__SELECTED TEXT__.
The generated lattice can represent all potential segmentations of
the URL into the constituent words. The lattice can be a finite
state transducer or a finite state table, in some examples.
[0116] In box 606, probabilities for each of the possible
segmentations of the URL are determined. For example, a language
model can assign probabilities to each path through the
lattice.
[0117] In box 608, the path associated with the highest probability
is selected. This path represents the most probable segmentation of
a URL based on the training of a language model.
[0118] In optional box 610, the selected path is stored in a
trained automaton. Storing the path in a trained automaton enables
the process 600 to identify the constituent words of subsequently
received same URL without generating a lattice and determining the
probabilities for each segmentation.
[0119] In box 612, the constituent words of the selected path are
output, as described above.
[0120] FIG. 7 is a flow chart of an example process for generating
a URL from a spoken representation of the URL. In box 702 a voice
query that includes a URL is received. For example, a search engine
server system may receive a voice query from a mobile telephone. A
user of the mobile telephone may have opened a search engine
application, pressed a button to initiate a voice query, and spoken
the words "Is cnn.com the most popular website?" into a microphone
of the telephone. This voice query includes the URL cnn.com,
although the URL sounds like "see en en dot com."
[0121] In box 704, textual words for the voice query are generated.
The words are generated using a language model. The textual
representation of the words, after processing using the language
model, may be "Is c n n dot com the most popular website."
[0122] In box 706, a compounder is generated. The generation of the
compounder can include applying an inversion transformation to an
automaton trained to decompound URLs into their constituent words.
The compounder can accept a sequence of text words and output a
textual URL if identified by the compounder.
[0123] In some implementations, the trained decompounding automaton
may be generated during a training of the language model. The
training can include providing a set of URLs to the decompounder,
and then providing the constituent words and frequency data as
language model training data. The decompounder can identify, for
all URLs that can are input into the decompounder and can be
segmented, the constituent words of the most probable segmentation
of each URL.
[0124] In box 708, the compounder is used to output any URLs in the
textual words. For example, "c n n dot com" may be transformed into
"cnn.com." If text words are input that are not associated with a
URL, they may remain un-concatenated For example, if "is c n n dot
com the most popular website" is input into the compounder, the
output can include "is cnn.com the most popular website."
[0125] In optional box 710, the query including the output URL is
sent to a search system. For example, "is cnn.com the most popular
website" can be provided to a search engine system as a query. The
search engine system can generate search results that are
responsive to the query.
[0126] In optional box 712, the search results and the query are
provided to the device that supplied the voice query. For example,
the search engine system may transmit the text "is cnn.com the most
popular website" along with corresponding search results to a
mobile telephone that sent the voice query to the search engine
system.

__GIVEN DATA__.

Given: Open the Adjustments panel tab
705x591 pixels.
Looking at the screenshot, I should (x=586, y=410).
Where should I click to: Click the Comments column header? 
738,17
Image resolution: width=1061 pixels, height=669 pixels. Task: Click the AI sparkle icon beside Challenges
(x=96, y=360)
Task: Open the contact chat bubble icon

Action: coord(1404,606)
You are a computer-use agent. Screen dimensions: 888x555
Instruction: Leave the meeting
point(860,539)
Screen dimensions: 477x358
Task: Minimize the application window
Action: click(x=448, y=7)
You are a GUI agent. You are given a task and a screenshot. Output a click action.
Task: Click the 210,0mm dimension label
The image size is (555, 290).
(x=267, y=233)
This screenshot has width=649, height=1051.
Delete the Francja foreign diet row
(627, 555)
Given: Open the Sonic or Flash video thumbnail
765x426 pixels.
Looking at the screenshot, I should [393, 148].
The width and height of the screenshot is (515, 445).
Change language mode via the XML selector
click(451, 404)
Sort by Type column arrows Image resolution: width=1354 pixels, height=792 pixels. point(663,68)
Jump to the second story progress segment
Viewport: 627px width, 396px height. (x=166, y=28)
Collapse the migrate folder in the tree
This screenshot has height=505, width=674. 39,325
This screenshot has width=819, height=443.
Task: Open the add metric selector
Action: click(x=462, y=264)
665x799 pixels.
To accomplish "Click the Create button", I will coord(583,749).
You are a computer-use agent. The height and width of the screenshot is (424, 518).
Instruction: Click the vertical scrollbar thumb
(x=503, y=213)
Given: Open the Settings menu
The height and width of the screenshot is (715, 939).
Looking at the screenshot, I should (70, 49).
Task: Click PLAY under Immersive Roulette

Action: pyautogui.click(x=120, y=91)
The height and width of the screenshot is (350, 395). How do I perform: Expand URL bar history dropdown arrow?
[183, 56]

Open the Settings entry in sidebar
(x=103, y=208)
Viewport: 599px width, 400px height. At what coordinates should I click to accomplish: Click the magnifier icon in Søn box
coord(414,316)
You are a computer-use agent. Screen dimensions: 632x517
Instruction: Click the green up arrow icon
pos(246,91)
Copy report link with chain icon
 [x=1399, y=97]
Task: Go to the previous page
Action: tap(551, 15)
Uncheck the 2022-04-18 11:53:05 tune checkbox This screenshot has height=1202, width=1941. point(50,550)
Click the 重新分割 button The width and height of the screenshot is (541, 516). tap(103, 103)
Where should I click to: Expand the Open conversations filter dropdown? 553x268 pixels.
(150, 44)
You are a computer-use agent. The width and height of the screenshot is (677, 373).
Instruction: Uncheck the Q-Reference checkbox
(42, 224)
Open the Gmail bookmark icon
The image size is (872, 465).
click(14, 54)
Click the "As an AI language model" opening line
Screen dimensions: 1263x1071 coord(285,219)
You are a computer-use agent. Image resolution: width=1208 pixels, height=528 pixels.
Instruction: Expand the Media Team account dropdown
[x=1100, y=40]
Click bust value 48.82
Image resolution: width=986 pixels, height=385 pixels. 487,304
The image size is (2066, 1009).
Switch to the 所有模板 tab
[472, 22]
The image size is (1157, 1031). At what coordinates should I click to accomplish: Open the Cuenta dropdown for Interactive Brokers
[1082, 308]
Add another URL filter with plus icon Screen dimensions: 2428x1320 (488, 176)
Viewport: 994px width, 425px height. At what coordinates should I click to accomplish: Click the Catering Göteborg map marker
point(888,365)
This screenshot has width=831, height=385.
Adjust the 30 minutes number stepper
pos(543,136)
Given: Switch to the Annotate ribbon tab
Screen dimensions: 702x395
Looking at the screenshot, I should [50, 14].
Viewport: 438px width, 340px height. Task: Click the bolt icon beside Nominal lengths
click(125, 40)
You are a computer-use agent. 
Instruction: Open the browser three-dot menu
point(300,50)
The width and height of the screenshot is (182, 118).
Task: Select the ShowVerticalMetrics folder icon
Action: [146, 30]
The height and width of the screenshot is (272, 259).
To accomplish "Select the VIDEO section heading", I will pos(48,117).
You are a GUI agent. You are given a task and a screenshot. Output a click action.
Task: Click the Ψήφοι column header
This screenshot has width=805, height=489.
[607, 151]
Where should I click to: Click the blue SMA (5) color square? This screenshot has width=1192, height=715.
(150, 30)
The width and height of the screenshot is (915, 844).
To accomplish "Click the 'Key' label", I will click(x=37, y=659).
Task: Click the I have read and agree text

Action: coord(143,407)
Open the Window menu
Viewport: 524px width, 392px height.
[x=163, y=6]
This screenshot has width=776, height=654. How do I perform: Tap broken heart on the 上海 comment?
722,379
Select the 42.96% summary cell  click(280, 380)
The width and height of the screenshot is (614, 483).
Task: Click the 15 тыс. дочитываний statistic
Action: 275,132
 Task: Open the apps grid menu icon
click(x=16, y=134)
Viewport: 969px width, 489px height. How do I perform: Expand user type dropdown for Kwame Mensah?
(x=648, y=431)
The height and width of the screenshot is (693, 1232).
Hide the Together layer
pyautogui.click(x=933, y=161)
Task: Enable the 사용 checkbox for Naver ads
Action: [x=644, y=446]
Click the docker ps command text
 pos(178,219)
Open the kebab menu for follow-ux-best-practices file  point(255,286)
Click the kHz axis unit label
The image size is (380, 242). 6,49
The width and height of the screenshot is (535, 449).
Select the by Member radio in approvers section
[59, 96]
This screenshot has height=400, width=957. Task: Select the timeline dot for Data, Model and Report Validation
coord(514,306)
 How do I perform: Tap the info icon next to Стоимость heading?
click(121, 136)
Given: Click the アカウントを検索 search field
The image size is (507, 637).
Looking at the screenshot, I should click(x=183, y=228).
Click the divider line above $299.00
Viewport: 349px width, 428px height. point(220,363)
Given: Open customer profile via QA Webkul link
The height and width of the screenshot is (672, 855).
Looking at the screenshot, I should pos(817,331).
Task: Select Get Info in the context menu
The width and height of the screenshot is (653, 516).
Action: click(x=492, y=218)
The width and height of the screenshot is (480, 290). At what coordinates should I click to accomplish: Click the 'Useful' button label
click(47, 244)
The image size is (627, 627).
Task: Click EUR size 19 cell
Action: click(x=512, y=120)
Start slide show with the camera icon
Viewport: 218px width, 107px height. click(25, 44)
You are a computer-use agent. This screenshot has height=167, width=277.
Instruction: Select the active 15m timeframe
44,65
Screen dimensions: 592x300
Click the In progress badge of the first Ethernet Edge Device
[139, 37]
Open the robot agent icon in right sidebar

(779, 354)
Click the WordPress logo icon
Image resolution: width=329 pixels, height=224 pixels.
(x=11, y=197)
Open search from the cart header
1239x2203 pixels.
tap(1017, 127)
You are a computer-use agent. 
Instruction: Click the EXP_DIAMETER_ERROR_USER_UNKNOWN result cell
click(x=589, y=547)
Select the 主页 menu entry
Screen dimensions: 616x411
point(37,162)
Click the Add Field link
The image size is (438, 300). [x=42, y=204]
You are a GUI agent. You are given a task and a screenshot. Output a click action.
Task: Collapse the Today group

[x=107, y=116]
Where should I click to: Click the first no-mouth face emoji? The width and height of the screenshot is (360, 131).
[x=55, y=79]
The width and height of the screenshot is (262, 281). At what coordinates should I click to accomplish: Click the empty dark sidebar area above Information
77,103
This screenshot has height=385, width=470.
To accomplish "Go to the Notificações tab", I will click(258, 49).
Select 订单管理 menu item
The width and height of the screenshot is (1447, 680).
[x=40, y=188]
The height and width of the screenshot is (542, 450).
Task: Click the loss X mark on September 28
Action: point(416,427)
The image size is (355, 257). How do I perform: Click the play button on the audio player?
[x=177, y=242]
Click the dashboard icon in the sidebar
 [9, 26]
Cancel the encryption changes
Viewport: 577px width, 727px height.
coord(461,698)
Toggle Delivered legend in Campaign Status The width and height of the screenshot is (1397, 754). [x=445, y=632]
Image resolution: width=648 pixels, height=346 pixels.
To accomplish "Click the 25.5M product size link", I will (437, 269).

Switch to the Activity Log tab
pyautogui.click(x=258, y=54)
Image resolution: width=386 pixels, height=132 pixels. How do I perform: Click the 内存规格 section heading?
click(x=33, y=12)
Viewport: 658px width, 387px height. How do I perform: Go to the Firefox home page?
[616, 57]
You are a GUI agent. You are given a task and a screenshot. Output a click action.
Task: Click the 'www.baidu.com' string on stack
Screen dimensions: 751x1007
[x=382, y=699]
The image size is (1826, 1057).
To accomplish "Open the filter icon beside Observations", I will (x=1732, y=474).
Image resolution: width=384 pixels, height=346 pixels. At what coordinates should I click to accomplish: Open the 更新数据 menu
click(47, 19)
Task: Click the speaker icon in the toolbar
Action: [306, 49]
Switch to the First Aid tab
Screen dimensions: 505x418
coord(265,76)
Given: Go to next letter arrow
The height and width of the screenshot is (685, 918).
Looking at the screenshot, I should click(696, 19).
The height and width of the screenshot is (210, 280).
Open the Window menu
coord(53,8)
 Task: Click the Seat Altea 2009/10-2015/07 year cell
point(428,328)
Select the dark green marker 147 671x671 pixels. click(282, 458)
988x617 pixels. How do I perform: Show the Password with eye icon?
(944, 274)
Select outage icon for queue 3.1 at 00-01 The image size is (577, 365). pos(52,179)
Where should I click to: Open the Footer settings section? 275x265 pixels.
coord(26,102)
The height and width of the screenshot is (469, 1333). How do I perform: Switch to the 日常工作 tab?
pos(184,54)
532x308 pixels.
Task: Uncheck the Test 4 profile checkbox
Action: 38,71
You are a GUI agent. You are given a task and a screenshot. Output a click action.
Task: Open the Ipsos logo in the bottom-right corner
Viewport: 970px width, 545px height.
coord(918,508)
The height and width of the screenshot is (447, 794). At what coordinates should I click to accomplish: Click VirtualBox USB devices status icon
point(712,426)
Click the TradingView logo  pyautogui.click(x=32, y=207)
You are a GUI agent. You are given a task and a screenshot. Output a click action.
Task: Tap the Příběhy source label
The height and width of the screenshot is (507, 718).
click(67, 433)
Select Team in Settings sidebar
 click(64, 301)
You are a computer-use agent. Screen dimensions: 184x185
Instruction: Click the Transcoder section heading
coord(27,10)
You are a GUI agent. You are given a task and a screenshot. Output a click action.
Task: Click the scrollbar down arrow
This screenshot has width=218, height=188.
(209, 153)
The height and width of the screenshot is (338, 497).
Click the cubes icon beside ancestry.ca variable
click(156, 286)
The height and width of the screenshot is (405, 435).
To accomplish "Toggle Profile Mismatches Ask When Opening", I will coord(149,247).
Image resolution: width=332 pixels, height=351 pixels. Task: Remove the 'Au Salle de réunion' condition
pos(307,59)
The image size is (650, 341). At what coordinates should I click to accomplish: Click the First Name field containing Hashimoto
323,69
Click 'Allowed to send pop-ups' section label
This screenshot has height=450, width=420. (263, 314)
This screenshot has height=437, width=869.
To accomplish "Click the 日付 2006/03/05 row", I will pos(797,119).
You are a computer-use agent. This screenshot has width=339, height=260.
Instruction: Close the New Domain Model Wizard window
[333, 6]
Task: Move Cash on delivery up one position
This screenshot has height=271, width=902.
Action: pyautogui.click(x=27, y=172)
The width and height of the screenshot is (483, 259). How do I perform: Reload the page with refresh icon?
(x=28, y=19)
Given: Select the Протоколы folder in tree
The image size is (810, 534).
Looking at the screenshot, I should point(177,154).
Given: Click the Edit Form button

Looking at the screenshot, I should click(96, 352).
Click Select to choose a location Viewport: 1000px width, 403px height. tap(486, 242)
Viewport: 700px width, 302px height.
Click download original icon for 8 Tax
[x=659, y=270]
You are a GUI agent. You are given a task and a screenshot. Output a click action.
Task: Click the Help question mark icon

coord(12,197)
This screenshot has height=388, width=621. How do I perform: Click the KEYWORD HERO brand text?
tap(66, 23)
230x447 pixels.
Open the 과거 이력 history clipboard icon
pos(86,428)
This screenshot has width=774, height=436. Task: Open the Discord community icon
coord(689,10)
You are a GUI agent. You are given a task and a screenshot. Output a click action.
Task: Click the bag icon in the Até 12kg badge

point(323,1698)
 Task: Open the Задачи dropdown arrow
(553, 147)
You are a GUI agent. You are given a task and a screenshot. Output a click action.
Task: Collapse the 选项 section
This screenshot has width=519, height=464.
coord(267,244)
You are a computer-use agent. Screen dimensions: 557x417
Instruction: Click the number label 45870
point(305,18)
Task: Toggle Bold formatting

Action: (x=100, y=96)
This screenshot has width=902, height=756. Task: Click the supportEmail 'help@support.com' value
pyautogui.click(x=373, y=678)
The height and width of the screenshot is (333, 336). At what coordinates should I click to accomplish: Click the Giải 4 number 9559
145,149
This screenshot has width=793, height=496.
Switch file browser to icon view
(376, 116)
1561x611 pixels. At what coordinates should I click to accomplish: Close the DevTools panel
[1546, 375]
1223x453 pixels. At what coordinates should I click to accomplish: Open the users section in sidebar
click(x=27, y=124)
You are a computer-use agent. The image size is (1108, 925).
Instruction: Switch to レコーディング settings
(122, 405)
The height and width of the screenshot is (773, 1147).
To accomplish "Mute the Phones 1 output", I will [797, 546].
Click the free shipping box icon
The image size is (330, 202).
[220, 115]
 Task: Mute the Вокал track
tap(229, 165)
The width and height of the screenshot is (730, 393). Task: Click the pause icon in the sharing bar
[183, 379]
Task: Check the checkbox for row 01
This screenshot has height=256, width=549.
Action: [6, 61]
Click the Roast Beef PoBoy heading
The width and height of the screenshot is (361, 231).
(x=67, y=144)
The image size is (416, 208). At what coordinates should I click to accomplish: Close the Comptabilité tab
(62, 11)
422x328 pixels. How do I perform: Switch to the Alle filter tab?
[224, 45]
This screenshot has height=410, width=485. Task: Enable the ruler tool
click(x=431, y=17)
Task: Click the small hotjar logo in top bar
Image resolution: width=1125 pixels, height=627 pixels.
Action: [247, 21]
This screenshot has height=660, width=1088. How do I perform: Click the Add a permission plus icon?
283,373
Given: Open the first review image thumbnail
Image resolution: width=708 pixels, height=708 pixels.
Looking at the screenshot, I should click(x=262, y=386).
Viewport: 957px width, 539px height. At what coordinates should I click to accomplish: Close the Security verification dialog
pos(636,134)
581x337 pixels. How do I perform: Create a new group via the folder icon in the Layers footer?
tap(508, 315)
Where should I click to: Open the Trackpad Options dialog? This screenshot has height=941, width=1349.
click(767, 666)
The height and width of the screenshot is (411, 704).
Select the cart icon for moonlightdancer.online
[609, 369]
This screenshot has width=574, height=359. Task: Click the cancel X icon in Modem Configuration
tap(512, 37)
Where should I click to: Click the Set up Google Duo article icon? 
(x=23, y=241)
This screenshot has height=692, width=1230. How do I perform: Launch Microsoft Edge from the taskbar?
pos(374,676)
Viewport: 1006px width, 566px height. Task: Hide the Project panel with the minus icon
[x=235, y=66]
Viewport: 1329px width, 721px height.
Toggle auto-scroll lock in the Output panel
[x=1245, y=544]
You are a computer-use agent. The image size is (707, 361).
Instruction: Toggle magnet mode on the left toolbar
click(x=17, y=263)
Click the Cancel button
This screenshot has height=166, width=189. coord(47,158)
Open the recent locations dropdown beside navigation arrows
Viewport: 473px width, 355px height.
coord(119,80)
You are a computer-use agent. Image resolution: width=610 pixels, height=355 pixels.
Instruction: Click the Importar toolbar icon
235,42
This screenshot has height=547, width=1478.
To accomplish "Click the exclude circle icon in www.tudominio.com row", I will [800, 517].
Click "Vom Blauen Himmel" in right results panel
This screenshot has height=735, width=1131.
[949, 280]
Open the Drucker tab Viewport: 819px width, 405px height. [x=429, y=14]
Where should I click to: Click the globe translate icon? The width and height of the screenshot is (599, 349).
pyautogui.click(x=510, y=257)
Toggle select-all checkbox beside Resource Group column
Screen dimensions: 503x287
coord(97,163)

__YOUR TASKS__.
**1)** Which boxes does the excerpt on URL segmentation mark as optional?
**2)** Can you quote the excerpt on URL segmentation word for word, everything from "[0120] FIG. 7" down to "query are generated."?

__SOLUTIONS FOR EACH TASK__.
**1)** Box 610, box 710, and box 712.

**2)**
[0120] FIG. 7 is a flow chart of an example process for generating
a URL from a spoken representation of the URL. In box 702 a voice
query that includes a URL is received. For example, a search engine
server system may receive a voice query from a mobile telephone. A
user of the mobile telephone may have opened a search engine
application, pressed a button to initiate a voice query, and spoken
the words "Is cnn.com the most popular website?" into a microphone
of the telephone. This voice query includes the URL cnn.com,
although the URL sounds like "see en en dot com."
[0121] In box 704, textual words for the voice query are generated.